### [Your task]
With every mark kept, transcribe all of the records.
(Supplied material begins)
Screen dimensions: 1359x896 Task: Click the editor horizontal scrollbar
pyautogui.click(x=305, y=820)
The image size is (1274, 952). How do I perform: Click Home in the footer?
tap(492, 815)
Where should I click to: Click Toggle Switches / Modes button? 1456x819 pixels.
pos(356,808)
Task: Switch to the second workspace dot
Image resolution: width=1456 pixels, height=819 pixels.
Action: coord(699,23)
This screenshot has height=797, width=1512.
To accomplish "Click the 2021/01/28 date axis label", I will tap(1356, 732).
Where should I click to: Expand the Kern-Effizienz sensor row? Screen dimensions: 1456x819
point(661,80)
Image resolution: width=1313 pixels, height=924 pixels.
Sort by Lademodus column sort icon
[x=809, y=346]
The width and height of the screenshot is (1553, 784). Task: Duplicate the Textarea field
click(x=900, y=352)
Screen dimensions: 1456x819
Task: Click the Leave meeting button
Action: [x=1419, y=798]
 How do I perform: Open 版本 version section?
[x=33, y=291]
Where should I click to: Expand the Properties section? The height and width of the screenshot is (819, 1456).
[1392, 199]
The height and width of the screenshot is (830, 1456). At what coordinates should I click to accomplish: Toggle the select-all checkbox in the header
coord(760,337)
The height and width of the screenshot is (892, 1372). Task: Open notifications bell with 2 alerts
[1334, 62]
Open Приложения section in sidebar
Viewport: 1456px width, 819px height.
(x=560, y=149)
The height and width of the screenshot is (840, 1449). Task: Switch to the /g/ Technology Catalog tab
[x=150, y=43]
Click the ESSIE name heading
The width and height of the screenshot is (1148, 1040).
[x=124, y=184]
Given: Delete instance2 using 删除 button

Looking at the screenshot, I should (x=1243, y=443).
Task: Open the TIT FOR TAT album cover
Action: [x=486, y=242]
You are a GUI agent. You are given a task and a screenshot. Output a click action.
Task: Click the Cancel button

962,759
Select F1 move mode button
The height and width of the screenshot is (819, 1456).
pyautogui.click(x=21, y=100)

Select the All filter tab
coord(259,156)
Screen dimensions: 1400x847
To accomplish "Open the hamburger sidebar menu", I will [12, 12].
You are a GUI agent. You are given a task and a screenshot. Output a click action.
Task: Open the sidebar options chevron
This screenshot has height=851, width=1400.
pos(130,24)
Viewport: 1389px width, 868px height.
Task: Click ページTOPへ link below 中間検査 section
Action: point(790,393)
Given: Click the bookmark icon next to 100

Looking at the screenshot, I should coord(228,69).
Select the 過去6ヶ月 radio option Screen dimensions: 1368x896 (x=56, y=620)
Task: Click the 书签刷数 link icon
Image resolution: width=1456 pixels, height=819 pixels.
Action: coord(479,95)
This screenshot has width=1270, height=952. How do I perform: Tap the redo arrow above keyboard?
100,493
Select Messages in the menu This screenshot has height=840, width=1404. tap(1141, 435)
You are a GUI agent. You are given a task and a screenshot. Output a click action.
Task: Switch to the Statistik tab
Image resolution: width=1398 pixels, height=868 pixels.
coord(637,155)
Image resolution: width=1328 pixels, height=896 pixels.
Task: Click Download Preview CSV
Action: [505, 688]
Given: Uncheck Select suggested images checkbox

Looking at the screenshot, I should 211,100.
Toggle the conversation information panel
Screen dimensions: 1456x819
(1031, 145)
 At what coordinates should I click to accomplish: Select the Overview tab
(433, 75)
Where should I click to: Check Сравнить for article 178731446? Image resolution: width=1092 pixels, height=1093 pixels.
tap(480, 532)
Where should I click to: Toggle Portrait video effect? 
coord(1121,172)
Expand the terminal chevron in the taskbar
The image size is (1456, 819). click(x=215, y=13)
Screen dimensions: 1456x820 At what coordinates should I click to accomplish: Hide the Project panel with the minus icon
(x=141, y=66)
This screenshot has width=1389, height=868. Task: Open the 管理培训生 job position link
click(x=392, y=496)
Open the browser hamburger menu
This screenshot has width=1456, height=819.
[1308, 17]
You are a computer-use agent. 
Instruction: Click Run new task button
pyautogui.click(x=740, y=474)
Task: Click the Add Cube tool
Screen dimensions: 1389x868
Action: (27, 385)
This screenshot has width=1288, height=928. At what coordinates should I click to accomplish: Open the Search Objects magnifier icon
(Supplied material ends)
### [Solution to this task]
Screen dimensions: 1359x896 Task: Click the editor horizontal scrollbar
pyautogui.click(x=305, y=820)
The image size is (1274, 952). How do I perform: Click Home in the footer?
tap(492, 815)
Where should I click to: Click Toggle Switches / Modes button? 1456x819 pixels.
pos(356,808)
Task: Switch to the second workspace dot
Image resolution: width=1456 pixels, height=819 pixels.
Action: coord(699,23)
This screenshot has height=797, width=1512.
To accomplish "Click the 2021/01/28 date axis label", I will tap(1356, 732).
Where should I click to: Expand the Kern-Effizienz sensor row? Screen dimensions: 1456x819
point(661,80)
Image resolution: width=1313 pixels, height=924 pixels.
Sort by Lademodus column sort icon
[x=809, y=346]
The width and height of the screenshot is (1553, 784). Task: Duplicate the Textarea field
click(x=900, y=352)
Screen dimensions: 1456x819
Task: Click the Leave meeting button
Action: [x=1419, y=798]
 How do I perform: Open 版本 version section?
[x=33, y=291]
Where should I click to: Expand the Properties section? The height and width of the screenshot is (819, 1456).
[1392, 199]
The height and width of the screenshot is (830, 1456). At what coordinates should I click to accomplish: Toggle the select-all checkbox in the header
coord(760,337)
The height and width of the screenshot is (892, 1372). Task: Open notifications bell with 2 alerts
[1334, 62]
Open Приложения section in sidebar
Viewport: 1456px width, 819px height.
(x=560, y=149)
The height and width of the screenshot is (840, 1449). Task: Switch to the /g/ Technology Catalog tab
[x=150, y=43]
Click the ESSIE name heading
The width and height of the screenshot is (1148, 1040).
[x=124, y=184]
Given: Delete instance2 using 删除 button

Looking at the screenshot, I should (x=1243, y=443).
Task: Open the TIT FOR TAT album cover
Action: [x=486, y=242]
You are a GUI agent. You are given a task and a screenshot. Output a click action.
Task: Click the Cancel button

962,759
Select F1 move mode button
The height and width of the screenshot is (819, 1456).
pyautogui.click(x=21, y=100)

Select the All filter tab
coord(259,156)
Screen dimensions: 1400x847
To accomplish "Open the hamburger sidebar menu", I will [12, 12].
You are a GUI agent. You are given a task and a screenshot. Output a click action.
Task: Open the sidebar options chevron
This screenshot has height=851, width=1400.
pos(130,24)
Viewport: 1389px width, 868px height.
Task: Click ページTOPへ link below 中間検査 section
Action: point(790,393)
Given: Click the bookmark icon next to 100

Looking at the screenshot, I should coord(228,69).
Select the 過去6ヶ月 radio option Screen dimensions: 1368x896 (x=56, y=620)
Task: Click the 书签刷数 link icon
Image resolution: width=1456 pixels, height=819 pixels.
Action: coord(479,95)
This screenshot has width=1270, height=952. How do I perform: Tap the redo arrow above keyboard?
100,493
Select Messages in the menu This screenshot has height=840, width=1404. tap(1141, 435)
You are a GUI agent. You are given a task and a screenshot. Output a click action.
Task: Switch to the Statistik tab
Image resolution: width=1398 pixels, height=868 pixels.
coord(637,155)
Image resolution: width=1328 pixels, height=896 pixels.
Task: Click Download Preview CSV
Action: [505, 688]
Given: Uncheck Select suggested images checkbox

Looking at the screenshot, I should 211,100.
Toggle the conversation information panel
Screen dimensions: 1456x819
(1031, 145)
 At what coordinates should I click to accomplish: Select the Overview tab
(433, 75)
Where should I click to: Check Сравнить for article 178731446? Image resolution: width=1092 pixels, height=1093 pixels.
tap(480, 532)
Where should I click to: Toggle Portrait video effect? 
coord(1121,172)
Expand the terminal chevron in the taskbar
The image size is (1456, 819). click(x=215, y=13)
Screen dimensions: 1456x820 At what coordinates should I click to accomplish: Hide the Project panel with the minus icon
(x=141, y=66)
This screenshot has width=1389, height=868. Task: Open the 管理培训生 job position link
click(x=392, y=496)
Open the browser hamburger menu
This screenshot has width=1456, height=819.
[1308, 17]
You are a computer-use agent. 
Instruction: Click Run new task button
pyautogui.click(x=740, y=474)
Task: Click the Add Cube tool
Screen dimensions: 1389x868
Action: (27, 385)
This screenshot has width=1288, height=928. At what coordinates should I click to accomplish: Open the Search Objects magnifier icon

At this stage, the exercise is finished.